[Records — start]

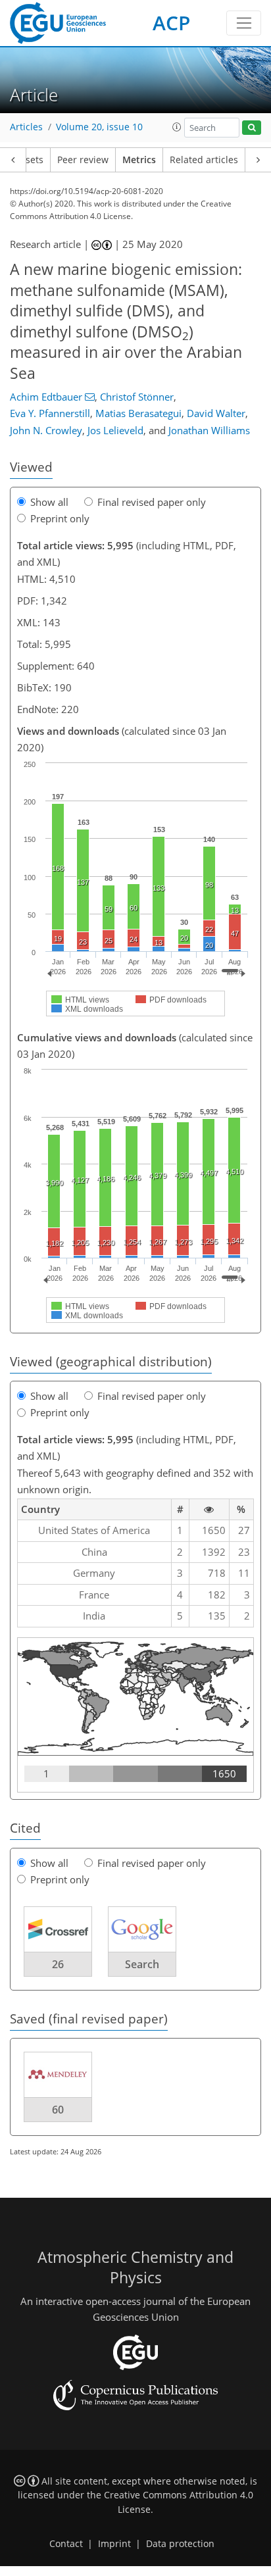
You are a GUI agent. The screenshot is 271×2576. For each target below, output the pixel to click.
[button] (177, 127)
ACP (171, 22)
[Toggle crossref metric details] (57, 1928)
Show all (49, 501)
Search (142, 1964)
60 (58, 2109)
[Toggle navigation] (243, 23)
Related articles (204, 160)
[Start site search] (251, 128)
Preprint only (59, 518)
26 (58, 1964)
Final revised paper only (151, 501)
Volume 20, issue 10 (99, 127)
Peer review (83, 160)
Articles (26, 127)
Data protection (180, 2544)
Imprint (114, 2544)
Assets (29, 160)
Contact (66, 2544)
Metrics (139, 160)
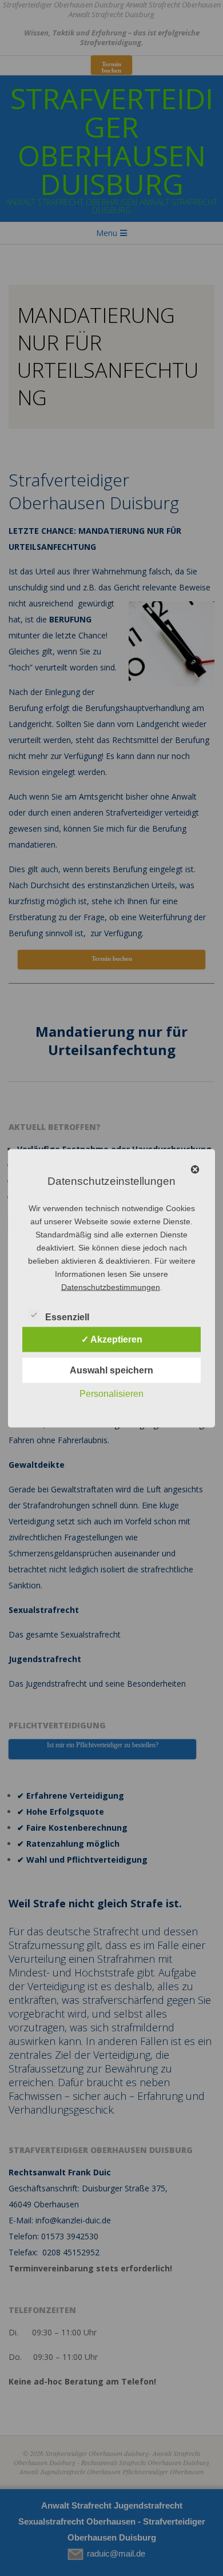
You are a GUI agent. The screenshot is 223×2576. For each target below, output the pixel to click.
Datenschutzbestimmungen (110, 1286)
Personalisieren (111, 1393)
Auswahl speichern (111, 1370)
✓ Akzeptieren (111, 1339)
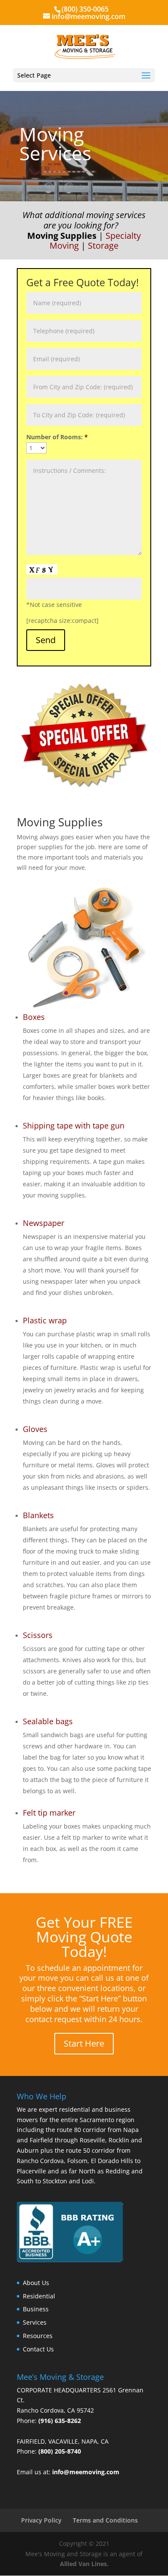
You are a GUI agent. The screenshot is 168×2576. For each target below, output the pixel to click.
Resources (38, 2336)
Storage (103, 245)
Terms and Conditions (105, 2520)
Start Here (84, 2043)
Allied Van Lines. (84, 2564)
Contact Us (38, 2349)
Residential (39, 2296)
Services (35, 2322)
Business (36, 2309)
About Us (36, 2283)
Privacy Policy (41, 2520)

[Records — finish]

== Exercise ==
Exact copy, no pictures: please print the data above once more.

== Exercise result ==
You are a GUI agent. The screenshot is 271×2576. For each target below, output the pixel to click.
[button] (177, 127)
ACP (171, 22)
[Toggle crossref metric details] (57, 1928)
Show all (49, 501)
Search (142, 1964)
60 (58, 2109)
[Toggle navigation] (243, 23)
Related articles (204, 160)
[Start site search] (251, 128)
Preprint only (59, 518)
26 (58, 1964)
Final revised paper only (151, 501)
Volume 20, issue 10 (99, 127)
Peer review (83, 160)
Articles (26, 127)
Data protection (180, 2544)
Imprint (114, 2544)
Assets (29, 160)
Contact (66, 2544)
Metrics (139, 160)
You are a GUI agent. The screenshot is 223×2576. For each target below, output the pixel to click.
Datenschutzbestimmungen (110, 1286)
Personalisieren (111, 1393)
Auswahl speichern (111, 1370)
✓ Akzeptieren (111, 1339)
You are a GUI agent. The screenshot is 168×2576. For each target below, output the pixel to click.
Resources (38, 2336)
Storage (103, 245)
Terms and Conditions (105, 2520)
Start Here (84, 2043)
Allied Van Lines. (84, 2564)
Contact Us (38, 2349)
Residential (39, 2296)
Services (35, 2322)
Business (36, 2309)
About Us (36, 2283)
Privacy Policy (41, 2520)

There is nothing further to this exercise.